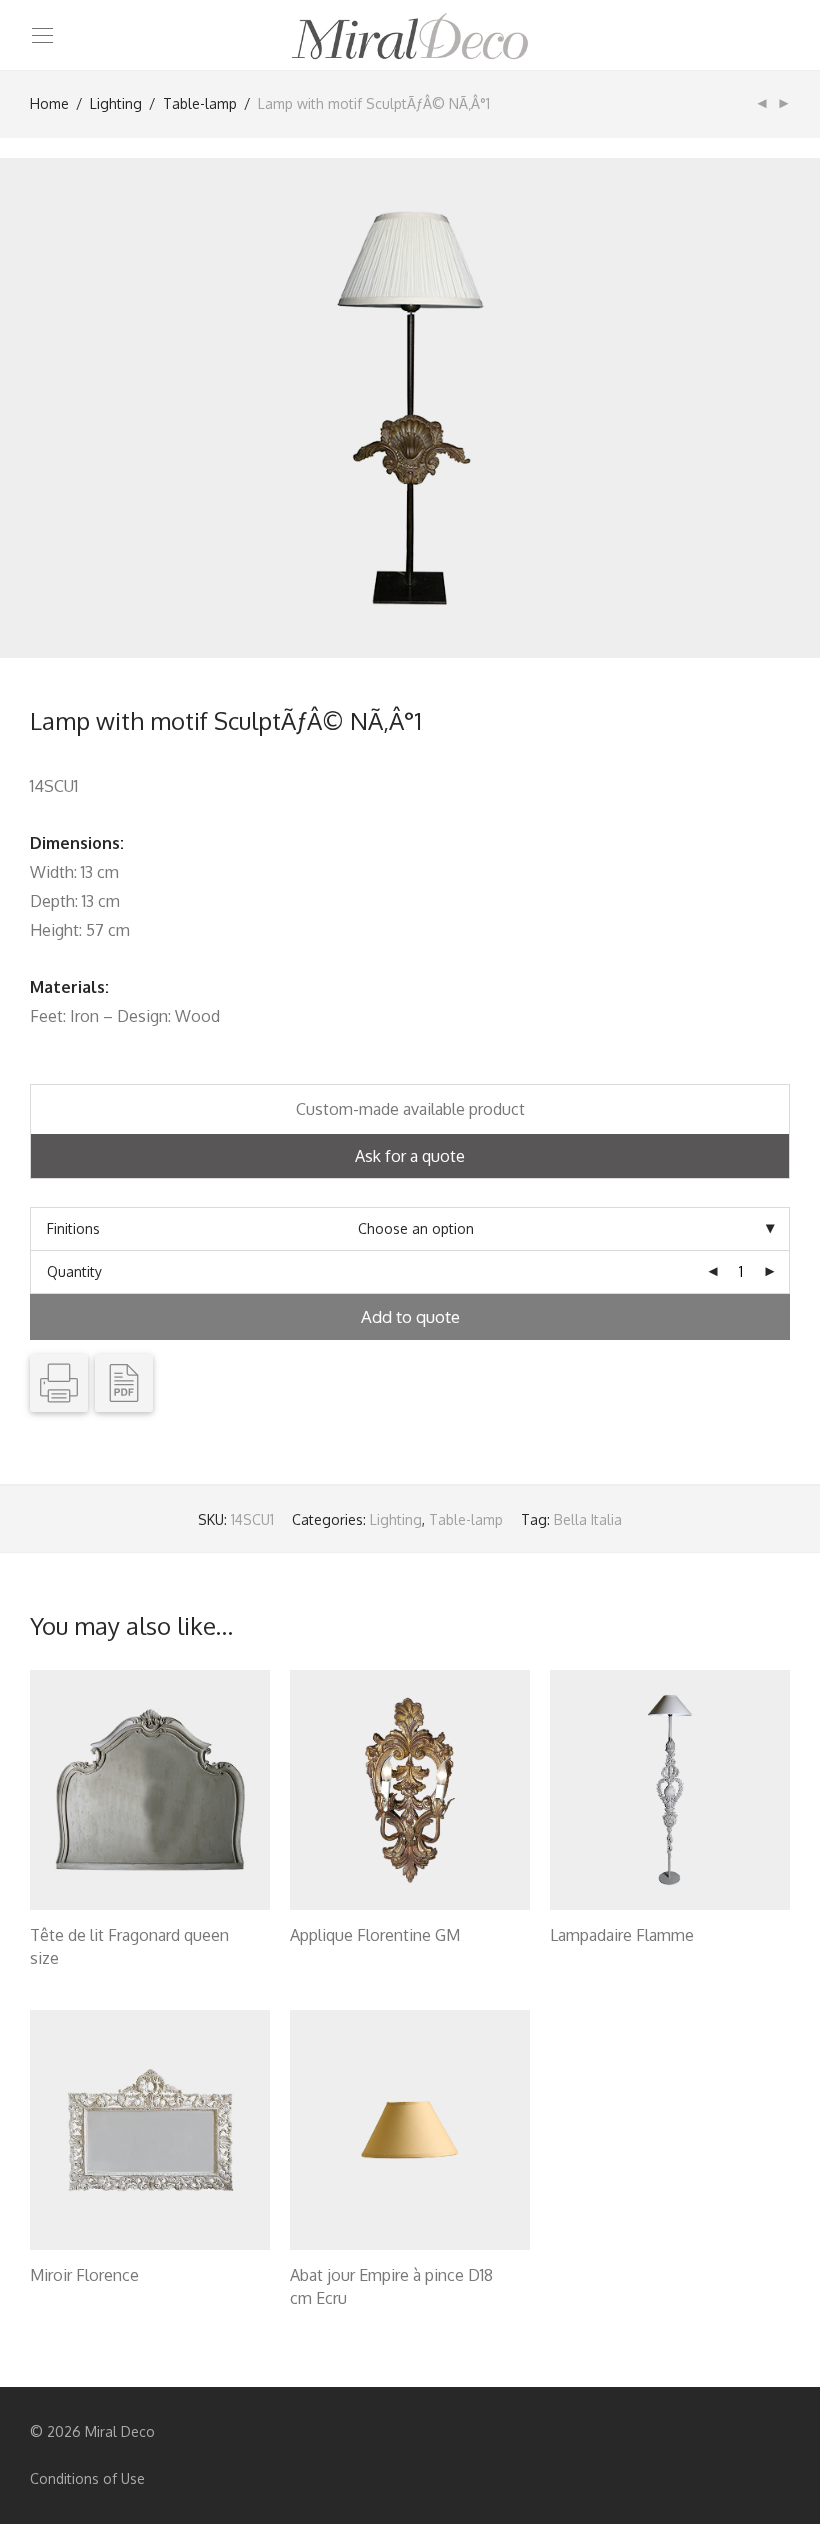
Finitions (73, 1228)
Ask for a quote (410, 1156)
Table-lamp (200, 103)
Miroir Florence (84, 2275)
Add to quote (410, 1316)
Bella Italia (588, 1519)
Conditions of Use (87, 2478)
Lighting (116, 103)
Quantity (74, 1271)
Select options (67, 1960)
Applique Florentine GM (375, 1935)
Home (49, 103)
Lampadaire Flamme (622, 1935)
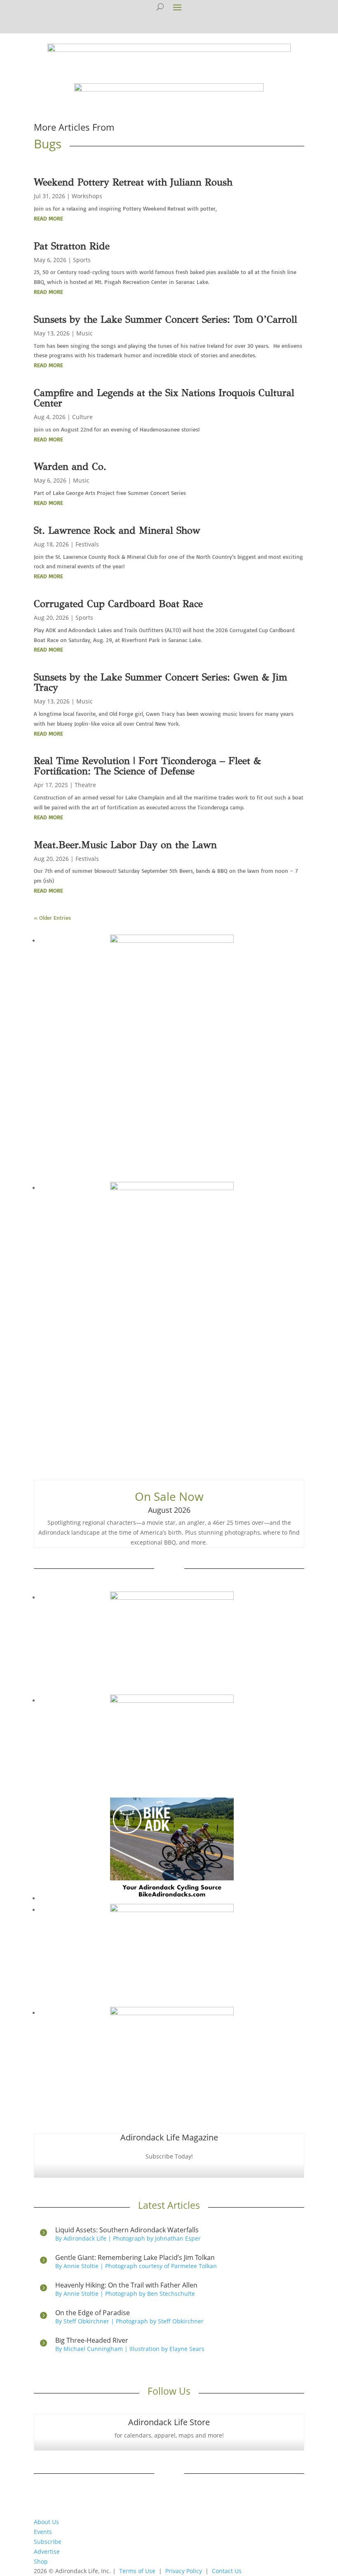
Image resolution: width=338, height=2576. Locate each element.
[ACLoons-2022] (172, 1910)
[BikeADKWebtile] (172, 1898)
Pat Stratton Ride (72, 246)
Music (84, 333)
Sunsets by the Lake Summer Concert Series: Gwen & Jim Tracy (160, 682)
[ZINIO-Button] (172, 1597)
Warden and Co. (70, 466)
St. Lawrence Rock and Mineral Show (117, 530)
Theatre (85, 785)
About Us (46, 2522)
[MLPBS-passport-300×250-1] (172, 2013)
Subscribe (47, 2542)
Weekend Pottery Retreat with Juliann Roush (133, 182)
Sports (82, 260)
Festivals (87, 544)
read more (48, 218)
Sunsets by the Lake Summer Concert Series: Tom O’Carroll (165, 319)
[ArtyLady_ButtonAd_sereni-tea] (172, 1700)
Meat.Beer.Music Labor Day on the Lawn (125, 845)
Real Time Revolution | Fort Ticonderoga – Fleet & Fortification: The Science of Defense (147, 766)
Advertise (47, 2551)
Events (43, 2532)
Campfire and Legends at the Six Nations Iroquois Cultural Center (164, 398)
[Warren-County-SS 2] (172, 941)
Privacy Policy (183, 2571)
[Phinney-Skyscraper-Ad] (172, 1188)
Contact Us (227, 2571)
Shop (41, 2561)
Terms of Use (137, 2571)
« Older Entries (52, 917)
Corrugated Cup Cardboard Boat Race (118, 604)
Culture (82, 417)
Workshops (87, 196)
____
Work to complete
Which lines above contain the word "Music"? List them.

Output for this task
Music (84, 333)
Meat.Beer.Music Labor Day on the Lawn (125, 845)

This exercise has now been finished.